Concrete pixel guidance for placing icons in nav rails, buttons, cards, hero sections, and editorial illustration.

Three sizes, not twelve

Most product UI works best with a small, fixed set of icon sizes — typically three. A tight 16 px size for inline use inside body text and dense table chrome. A standard 24 px size for navigation, buttons, and tabs. And a larger 48 px or 64 px size for cards, empty states, and feature tiles. Three sizes is enough variety to handle every common case without producing a screen that feels visually noisy. If you find yourself reaching for a fourth size, ask whether the design is really asking for a different visual treatment.

Buttons and tabs

Inside a button, an icon should sit at 16 to 24 px depending on the button height. The rough rule is that the icon should be slightly less than half the button height — for a 40 px tall button, a 20 px icon reads as proportional; a 32 px icon dominates the button and pushes the label out of place. Maintain at least 8 px of padding between the icon and the adjacent label, and at least 12 px between the icon and the button edge.

Navigation rails

In a left-side navigation rail, icons typically sit at 24 px with the label below or beside them. If the rail is collapsed to icons-only, bump the size to 28 or 32 px so the icons are still legible without their labels. Vertical spacing between rail items should be at least 16 px to give each icon enough breathing room to read as a distinct affordance. Less than that and the rail starts to feel like a vertical strip of dots.

Cards and feature tiles

When an icon anchors a card or a feature tile in a marketing page, it should sit at 48 to 64 px. Smaller than that and the icon feels like an afterthought; larger than that and the icon competes with the card's headline for attention. Place the icon at the top-left of the card with at least 24 px of padding on every side, or center it above a stacked headline-and-body layout. Both placements are common; the choice depends on whether the card is meant to be scanned quickly or read carefully.
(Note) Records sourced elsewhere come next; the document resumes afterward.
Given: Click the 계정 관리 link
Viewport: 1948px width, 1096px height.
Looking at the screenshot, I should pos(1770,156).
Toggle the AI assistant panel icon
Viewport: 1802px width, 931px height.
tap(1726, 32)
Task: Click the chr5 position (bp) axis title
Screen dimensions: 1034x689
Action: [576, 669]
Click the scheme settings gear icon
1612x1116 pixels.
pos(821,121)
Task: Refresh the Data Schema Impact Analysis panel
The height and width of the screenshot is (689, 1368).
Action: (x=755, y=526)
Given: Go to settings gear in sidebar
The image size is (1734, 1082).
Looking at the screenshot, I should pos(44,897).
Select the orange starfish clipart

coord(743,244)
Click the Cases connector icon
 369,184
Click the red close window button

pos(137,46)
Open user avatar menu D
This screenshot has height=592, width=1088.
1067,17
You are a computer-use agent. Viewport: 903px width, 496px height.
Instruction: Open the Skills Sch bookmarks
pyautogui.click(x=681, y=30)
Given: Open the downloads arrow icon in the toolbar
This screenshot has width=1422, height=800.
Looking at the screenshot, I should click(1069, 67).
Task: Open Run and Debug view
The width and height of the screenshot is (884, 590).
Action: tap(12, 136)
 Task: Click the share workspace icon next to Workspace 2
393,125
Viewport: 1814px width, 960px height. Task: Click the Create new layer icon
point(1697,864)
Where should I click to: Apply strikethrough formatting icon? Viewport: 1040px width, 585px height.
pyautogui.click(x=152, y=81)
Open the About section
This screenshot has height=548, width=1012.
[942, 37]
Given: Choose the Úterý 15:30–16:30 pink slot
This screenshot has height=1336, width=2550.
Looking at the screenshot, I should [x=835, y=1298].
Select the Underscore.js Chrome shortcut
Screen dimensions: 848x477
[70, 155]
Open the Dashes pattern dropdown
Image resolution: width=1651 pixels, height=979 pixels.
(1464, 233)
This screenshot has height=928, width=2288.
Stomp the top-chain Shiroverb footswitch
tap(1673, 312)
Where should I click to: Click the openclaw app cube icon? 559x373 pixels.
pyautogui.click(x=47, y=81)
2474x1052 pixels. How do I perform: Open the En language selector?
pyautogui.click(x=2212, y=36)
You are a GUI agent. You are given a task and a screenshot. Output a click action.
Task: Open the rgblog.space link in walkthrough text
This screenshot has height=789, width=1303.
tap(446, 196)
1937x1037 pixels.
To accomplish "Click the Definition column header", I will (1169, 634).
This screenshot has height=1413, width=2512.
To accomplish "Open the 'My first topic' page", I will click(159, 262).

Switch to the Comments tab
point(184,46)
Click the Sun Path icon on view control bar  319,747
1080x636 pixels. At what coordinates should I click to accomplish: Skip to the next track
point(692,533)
Empty states and onboarding

In an empty state or onboarding screen, the icon is the hero. Size it at 96 to 160 px and center it above the headline. Pair the icon with a generous amount of whitespace — at least 64 px between the icon and the surrounding text — so it reads as the focal point rather than as an over-large nav icon. Empty states are one of the few places where it is worth choosing a more illustrated, multi-color icon rather than a simple flat glyph.

Editorial illustration

When an icon is functioning as an illustration in editorial content — for example, the lead visual of a blog post — there are no fixed rules. Size and place it the way you would a photograph or illustration, not the way you would a UI affordance. Icons used this way often work best at 240 to 480 px on desktop, scaled down on mobile to maintain breathing room around the body copy.